Psuja P, Tokarz A, Turowiecka Z, Sowier J, Zawilska K
Kliniki Hematologii Instytutu Chorób Wewnetrznych.
Pol Tyg Lek. 1993;48(5-6):105-8.
Heparin was administered to 113 patients at risk of thrombosis classified to abdominal surgery either alone (subcutaneously or in inhalation) or in combination with anabolic steroid (nandrolone). No pharmaco-prophylaxis was used in 10 patients. On the day of surgery, heparin activated plasma fibrinolytic activity, prior to an introduction to anesthesia. Measurements of euglobulins clot lysis have shown an increase in endogenous fibrinolytic activity dependent and independent on Hageman's factor and an increase in exogenous fibrinolysis, tested after venous stasis was produced. Heparin had profibrinolytic activity, stimulating plasminogen activators in the blood plasma without the signs of hyperplasminemia. Fibrinolytic system response was the same following subcutaneous injection and heparin inhalations. Administration of heparin combined with anabolic steroid has no additional effect on plasma fibrinolytic activity.
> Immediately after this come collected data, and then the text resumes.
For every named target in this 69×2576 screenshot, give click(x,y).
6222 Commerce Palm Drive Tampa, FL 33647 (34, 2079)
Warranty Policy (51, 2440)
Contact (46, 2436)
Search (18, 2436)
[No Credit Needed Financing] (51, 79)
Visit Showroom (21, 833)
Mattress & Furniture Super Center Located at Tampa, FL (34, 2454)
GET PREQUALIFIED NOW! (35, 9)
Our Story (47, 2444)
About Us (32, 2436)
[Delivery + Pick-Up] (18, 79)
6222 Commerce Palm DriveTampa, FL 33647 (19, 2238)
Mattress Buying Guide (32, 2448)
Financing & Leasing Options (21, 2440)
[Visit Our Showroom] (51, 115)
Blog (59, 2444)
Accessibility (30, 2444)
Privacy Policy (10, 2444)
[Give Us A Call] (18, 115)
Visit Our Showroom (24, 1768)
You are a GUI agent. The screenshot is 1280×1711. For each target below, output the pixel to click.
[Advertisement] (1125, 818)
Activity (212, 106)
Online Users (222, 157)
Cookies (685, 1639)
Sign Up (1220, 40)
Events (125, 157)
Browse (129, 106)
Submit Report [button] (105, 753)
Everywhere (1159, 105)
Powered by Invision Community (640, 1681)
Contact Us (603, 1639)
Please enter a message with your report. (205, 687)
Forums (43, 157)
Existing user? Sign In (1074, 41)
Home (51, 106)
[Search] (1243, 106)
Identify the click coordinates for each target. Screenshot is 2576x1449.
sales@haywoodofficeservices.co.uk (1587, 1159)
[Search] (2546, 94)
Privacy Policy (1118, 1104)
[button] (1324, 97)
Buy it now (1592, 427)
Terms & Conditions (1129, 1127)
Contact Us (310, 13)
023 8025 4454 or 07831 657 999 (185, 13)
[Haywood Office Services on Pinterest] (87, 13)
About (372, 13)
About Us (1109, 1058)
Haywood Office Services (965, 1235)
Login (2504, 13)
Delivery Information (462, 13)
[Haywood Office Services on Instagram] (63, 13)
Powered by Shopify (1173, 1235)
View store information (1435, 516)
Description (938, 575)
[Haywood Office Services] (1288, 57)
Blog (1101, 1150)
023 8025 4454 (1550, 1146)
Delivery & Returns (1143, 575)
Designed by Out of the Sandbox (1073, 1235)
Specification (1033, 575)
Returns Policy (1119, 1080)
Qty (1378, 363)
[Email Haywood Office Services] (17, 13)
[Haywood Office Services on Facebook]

对113例有血栓形成风险的患者使用了肝素,这些患者被归类为接受腹部手术,肝素单独使用(皮下注射或吸入)或与合成代谢类固醇(诺龙)联合使用。10例患者未进行药物预防。在手术当天,在引入麻醉之前,肝素激活了血浆纤维蛋白溶解活性。优球蛋白凝块溶解的测量显示,内源性纤维蛋白溶解活性增加,其依赖和不依赖于哈格曼因子,并且在外源性纤维蛋白溶解方面有所增加,这是在产生静脉淤滞后进行测试的。肝素具有纤维蛋白溶解前活性,刺激血浆中的纤溶酶原激活剂,而没有高纤溶酶血症的迹象。皮下注射和吸入肝素后,纤维蛋白溶解系统的反应相同。肝素与合成代谢类固醇联合使用对血浆纤维蛋白溶解活性没有额外影响。